= William F. Holcomb =

American prospector

William Francis "Grizzly Bill" Holcomb (27 January 1831 – 1909), was an American prospector and the first to discover gold in the region which became known as Holcomb Valley, near present-day Big Bear Lake, California. Holcomb Valley had the most gold of any Southern California field. The boomtown of Belleville grew up there and for a time was the third or fourth largest in Southern California. Holcomb was the first justice of the peace in Belleville and later was elected to county offices.

==Biography==

===Early life===
William Frances Holcomb was born in Tippecanoe County, Indiana on January 27, 1831. At about age 18, he migrated with many other young men in the California Gold Rush for a chance of riches. His party had many difficulties. At the Green River crossing on the Sublette Cutoff in present-day Wyoming, he lost his wagon and entire outfit; his oxen drowned. He had to reach Placerville, California on foot. He failed in his attempts at mining in the Sierra Nevada gold fields and later in the Kern River fields. He went to Oregon for a while, then went down to Southern California.

===Bears and gold===
In 1859 while in Los Angeles, Holcomb and a companion Jack Martin heard of the Bear Valley diggings near San Bernardino. They set out to make another try at mining. They had to force their horses through deep snow to reach the Bear Valley diggings. Already Bear Valley had been dubbed "Starvation Flatts" by its discouraged group of miners, who were finding little. Soon after Holcomb's arrival, one of the miners panned some gold from under the pine trees a few hundred feet up the hillside and saved the Bear Valley diggings from abandonment.

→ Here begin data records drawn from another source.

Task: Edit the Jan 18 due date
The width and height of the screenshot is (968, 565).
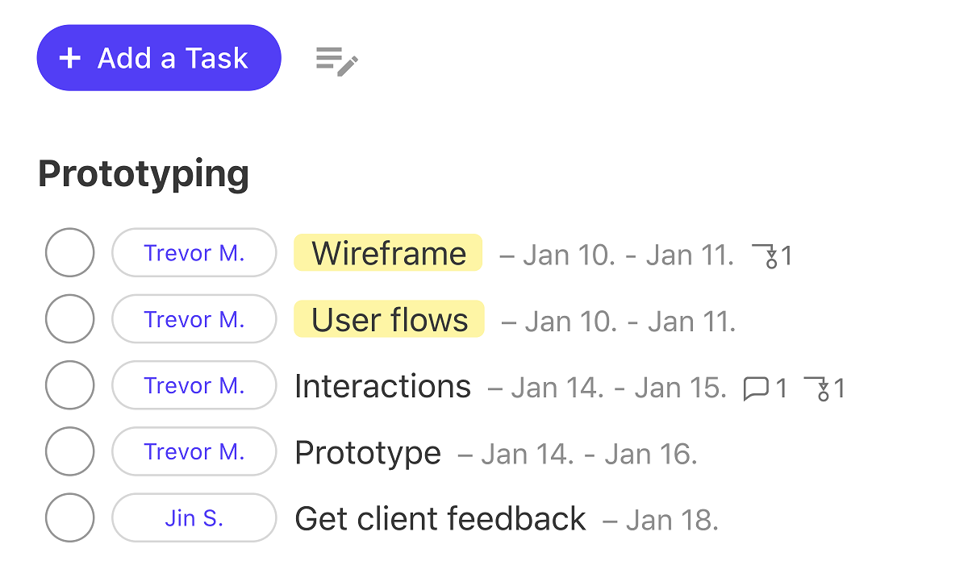Action: pyautogui.click(x=671, y=521)
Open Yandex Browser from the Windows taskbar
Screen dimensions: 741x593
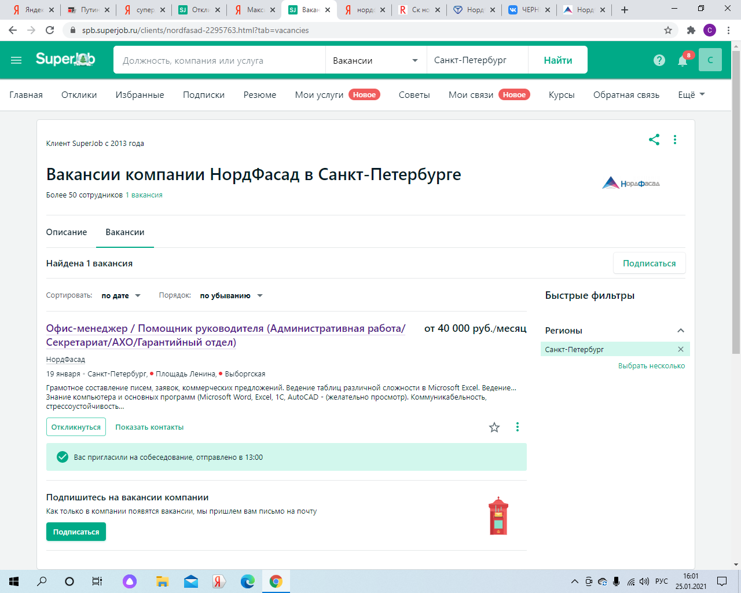click(x=219, y=581)
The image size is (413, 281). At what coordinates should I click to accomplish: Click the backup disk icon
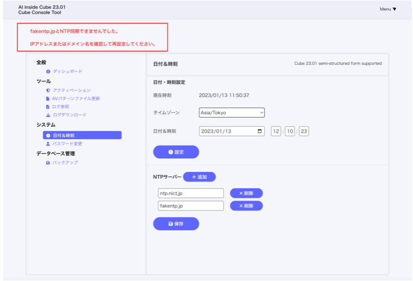coord(48,163)
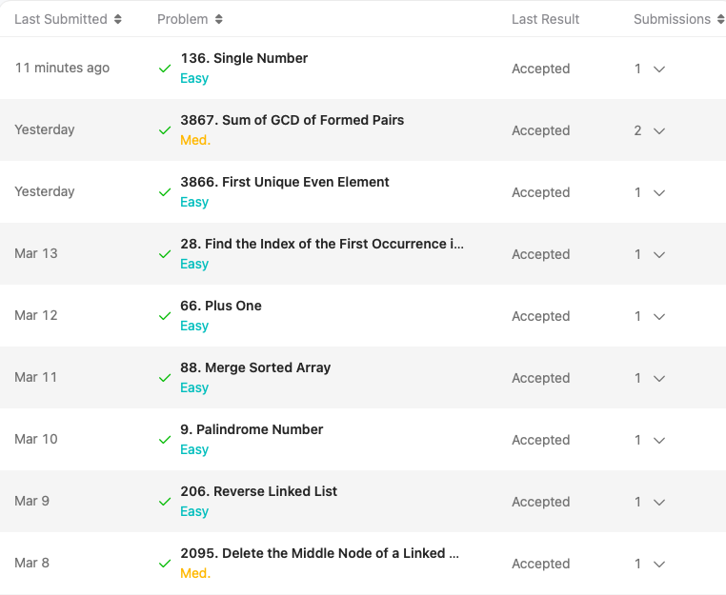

Like the others, Holcomb suffered from the lack of supplies and minimal gold finds in the rural mountain community. Called "the best sharpshooter west of the Mississippi", Holcomb was asked by the miners to shoot some of the grizzly bears living in the area for their meat. Holcomb was able to bring back dead bears to feed the starving miners. He was nicknamed "Grizzly Bill" because he was known to have killed many bears. He was said to have finished off all the bears in the Bear Valley.

While tracking the bears, Holcomb kept his eye out for gold, and he took chunks of likely rock. About five miles from Bear Valley, he discovered gold. On May 5, 1860, Holcomb and Ben Ware arrived at the office of the County Recorder to record five gold claims located in the Holcomb Valley five miles north of Bear Valley.

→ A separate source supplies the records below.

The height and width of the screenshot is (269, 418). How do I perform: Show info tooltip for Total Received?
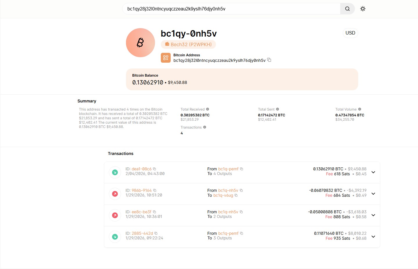tap(208, 109)
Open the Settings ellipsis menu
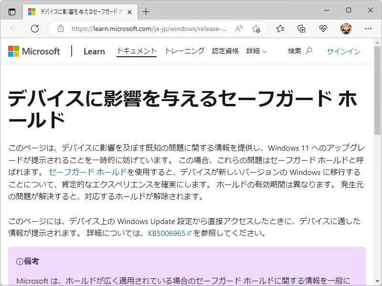Screen dimensions: 382x286 pos(368,29)
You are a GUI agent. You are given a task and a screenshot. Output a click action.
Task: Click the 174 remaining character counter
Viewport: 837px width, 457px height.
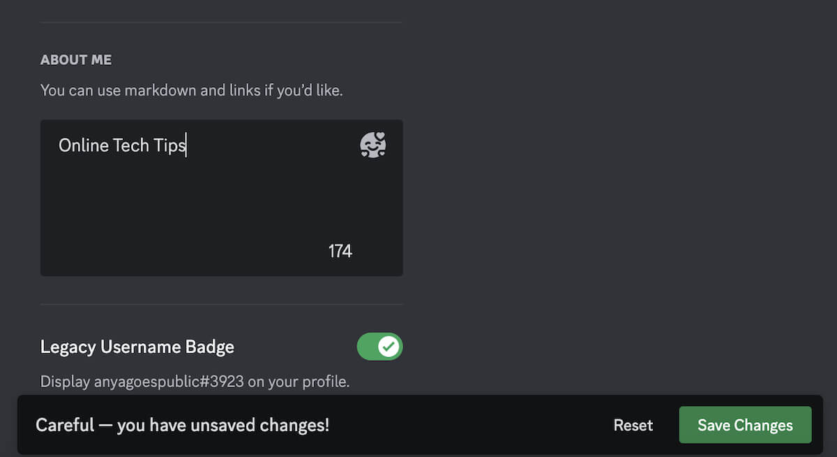(340, 251)
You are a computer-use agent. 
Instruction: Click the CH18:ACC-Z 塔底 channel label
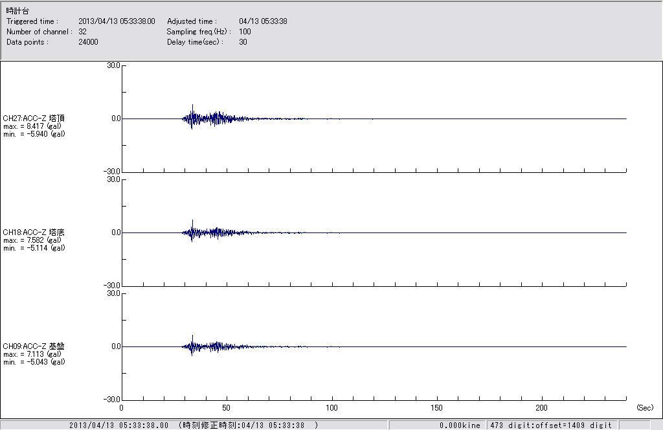click(x=34, y=232)
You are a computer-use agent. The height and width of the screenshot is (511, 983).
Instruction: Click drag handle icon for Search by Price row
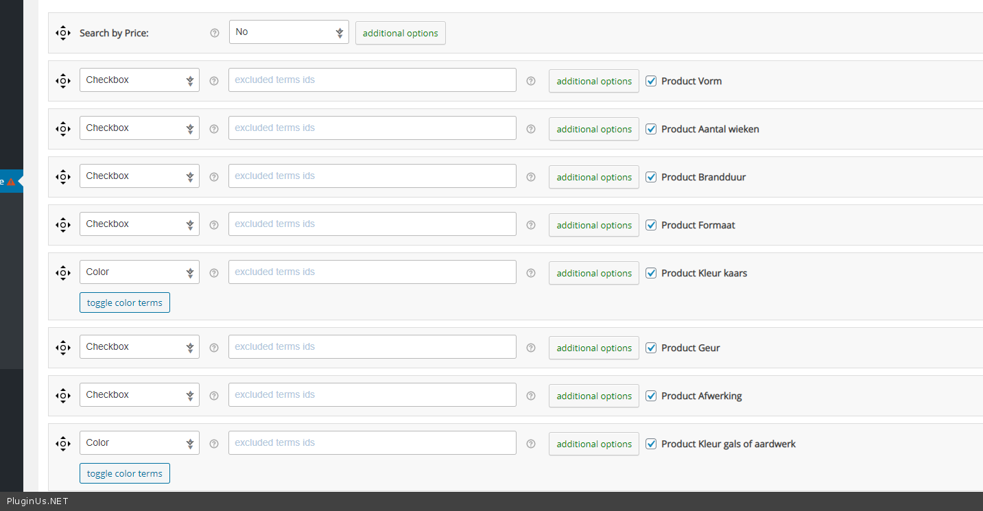tap(63, 33)
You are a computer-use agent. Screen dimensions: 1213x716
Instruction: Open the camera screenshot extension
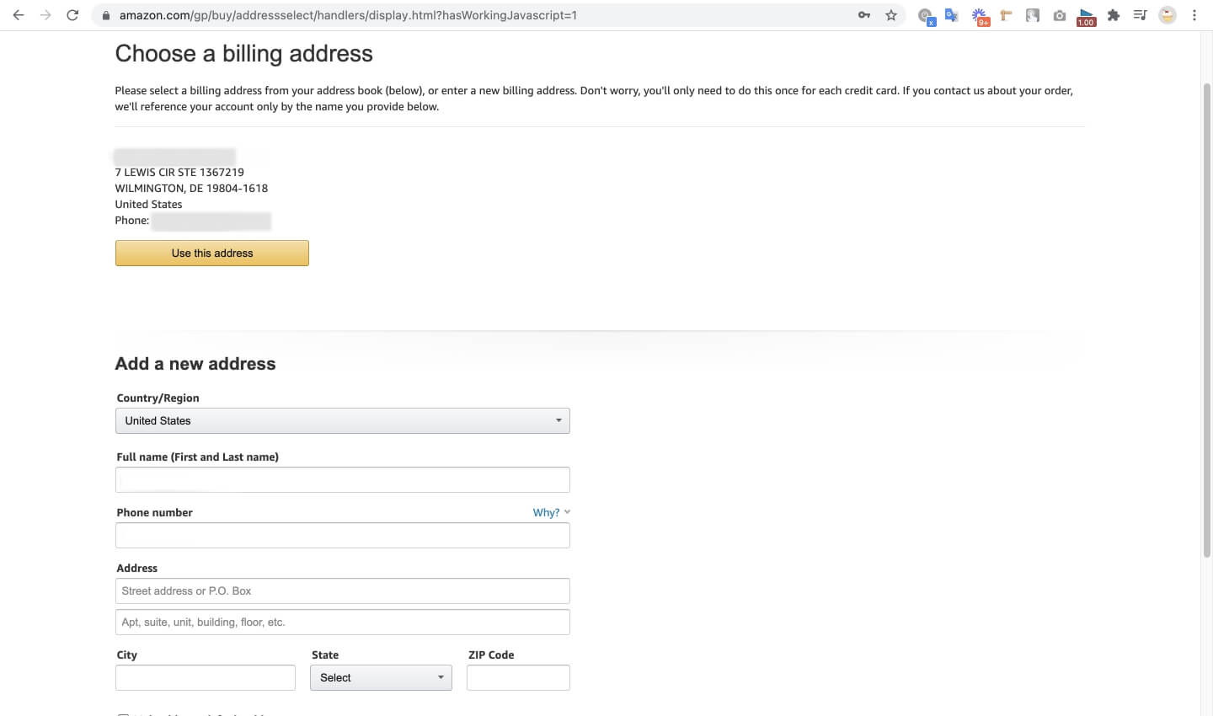[1060, 15]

That spring, the Bear Valley miners chipped in and sent Martin to San Bernardino for flour. The people there knew Bear Valley was producing little gold, so when Martin paid with gold dust for his flour, the men in San Bernardino followed him back and found out about Holcomb Valley. They rushed to mine its rich sand and shale placers. That was the start of the Holcomb Valley gold rush. By July miners poured into the Holcomb Valley, as the news of gold spread far and wide. The gold rush was on, and miners founded the short-lived boom town of Belleville there. For ten years it was the third or fourth largest town in Southern California. Holcomb Valley turned out to be the source of more gold than any other part of Southern California.

===Marriage and family===
With some financial future seeming in his grasp, in 1860 Holcomb married Nancy Stewart and built a house in San Bernardino. Nancy's parents were Mormon pioneers. They had five sons and two daughters. His sons were William Jr, John, Michael, Steven, and Matthew. His daughters were Kathryn Holcomb and Annie "Angel", who died of Scarlet fever in her infancy.

Holcomb's grandson, Grant Holcomb, served as the mayor of San Bernardino from 1925 through 1927. His great-grandson, Bob Holcomb, was the longest-serving mayor of San Bernardino in history, holding the office from 1971 through 1985 and again from 1989 through 1993.

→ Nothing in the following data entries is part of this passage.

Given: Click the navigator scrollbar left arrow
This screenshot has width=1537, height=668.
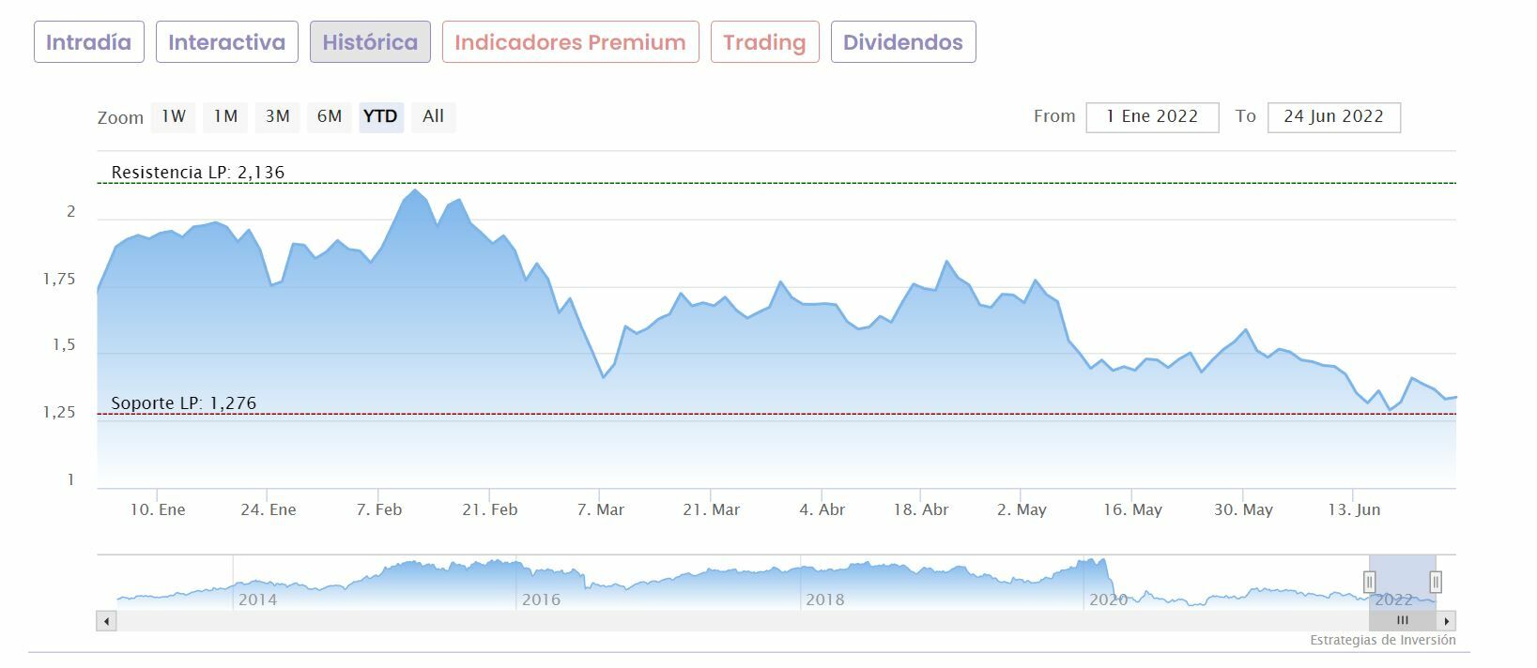Looking at the screenshot, I should coord(106,621).
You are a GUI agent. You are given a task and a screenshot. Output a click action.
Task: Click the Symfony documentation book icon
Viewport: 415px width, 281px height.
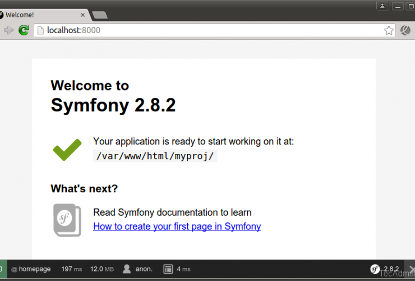pos(67,220)
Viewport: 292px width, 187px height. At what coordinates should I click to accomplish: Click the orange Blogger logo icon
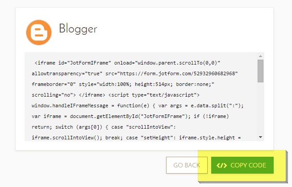point(39,32)
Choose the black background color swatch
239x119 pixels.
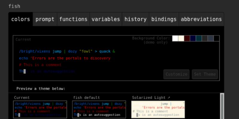tap(217, 38)
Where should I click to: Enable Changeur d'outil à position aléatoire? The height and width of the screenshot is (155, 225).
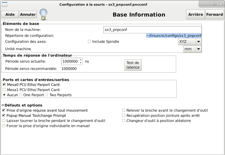(x=123, y=121)
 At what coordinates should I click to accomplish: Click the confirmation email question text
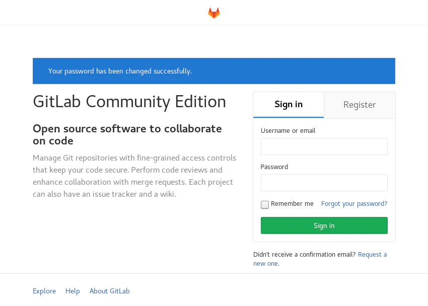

===Political career and later life===
Holcomb was elected the first justice of the peace at Belleville, but he soon resigned to devote more time to his mines. He returned to San Bernardino during the fall of 1861, where his house was destroyed by the flood of 1862. Holcomb returned to mining in the mountains that summer to make up for his losses. In 1863 he moved for more than a year to the vicinity of Prescott, Arizona, where he mined and hunted.

Upon returning to San Bernardino, Holcomb worked in mountain lumber camps for four years until his election as the county assessor in 1871. He was the first member of the Republican Party to be elected to public office in San Bernardino County. Holcomb held the office of county assessor for three terms. In 1882 he returned to politics, and he was elected the county clerk.

Following his services as county assessor and county clerk, Holcomb became a merchant in San Bernardino.